Under agreements entered into or renewed on or after September 1, 2025, physician non-competes must satisfy the following conditions: (1) the physician must have the option to purchase release from the non-compete at a cost not exceeding the physician's annual salary and wages as of termination; (2) the restriction cannot extend beyond one year following termination; (3) the geographic scope must be limited to within five miles of the physician's primary practice site; and (4) the terms must be set forth clearly and conspicuously in writing.
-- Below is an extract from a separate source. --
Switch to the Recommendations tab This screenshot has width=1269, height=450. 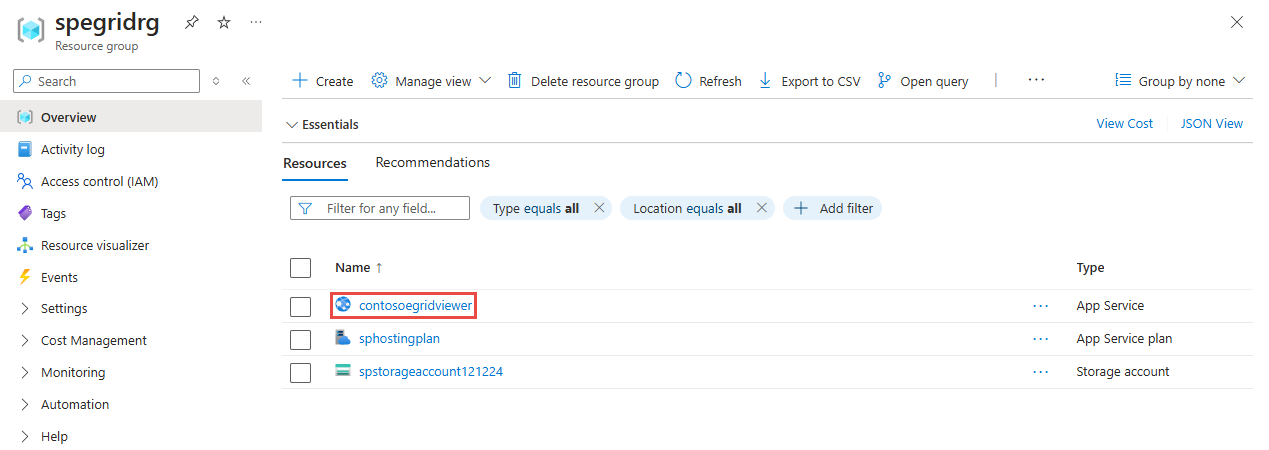point(432,162)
Furthermore, a physician non-compete is rendered void if the physician was terminated without good cause as defined by the statute. This termination-based protection, however, is not available to the other healthcare providers subject to the law.
Utah
Utah's Senate Bill 288, effective May 7, 2025, bars health care services platforms from imposing non-compete requirements on healthcare workers or limiting their ability to seek or accept shifts or employment through competing platforms or with other healthcare providers and facilities. The statute defines a "health care services platform" as an entity that operates or makes available an electronic program, system, or application enabling healthcare workers to accept shifts as independent contractors at healthcare facilities.
Washington
House Bill 1155, enacted by Washington, will render virtually all post-employment non-compete agreements with employees and contractors void as of June 30, 2027. The law constitutes a sweeping, retroactive prohibition—non-competition covenants will become unenforceable on that date irrespective of when they were originally signed.
Wyoming
Wyoming's Senate File 107, effective July 1, 2025, renders void any non-compete agreements within an employment, partnership or corporate agreement between physicians that restricts the right of a physician to practice medicine upon termination of that relationship. This prohibition covers agreements executed on or after July 1, 2025.
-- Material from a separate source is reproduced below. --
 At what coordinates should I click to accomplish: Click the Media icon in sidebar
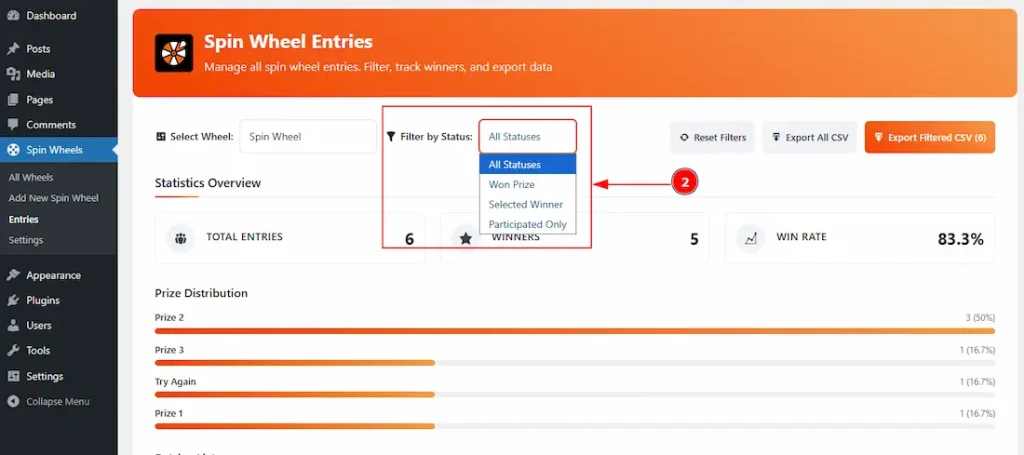(x=13, y=74)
Additionally, the statute allows physicians to inform any patient with a rare disorder – as classified by the National Organization for Rare Disorders or its successor – with whom they had been consulting or treating before termination about their continued practice and new contact information. The law shields both the physician and the physician's employer from liability to other parties to the prior agreement for any damages arising from such disclosures or from the physician's post-termination treatment of the patient.
Conclusion
The regulation of non-compete agreements in the health care sector continues to evolve rapidly at both the state and federal levels. While the FTC has shifted from pursuing a nationwide ban to targeted case-by-case enforcement, state legislatures have enacted a wave of new restrictions specifically targeting healthcare professional non-competes.
For multi-state healthcare employers, compliance presents significant challenges: a standard employment agreement might be valid in one state but violate another state's law. Healthcare employers should audit their current workforce for compliance with applicable laws, consult counsel to review and revise restrictive covenants as necessary, and pay particular attention to the FTC's enforcement priorities when evaluating whether their agreements are defensible.
As additional states amend their statutes and the FTC pursues its enforcement agenda, the legal terrain will only grow more complex - demanding careful attention to the specific requirements of each jurisdiction where healthcare professionals are employed.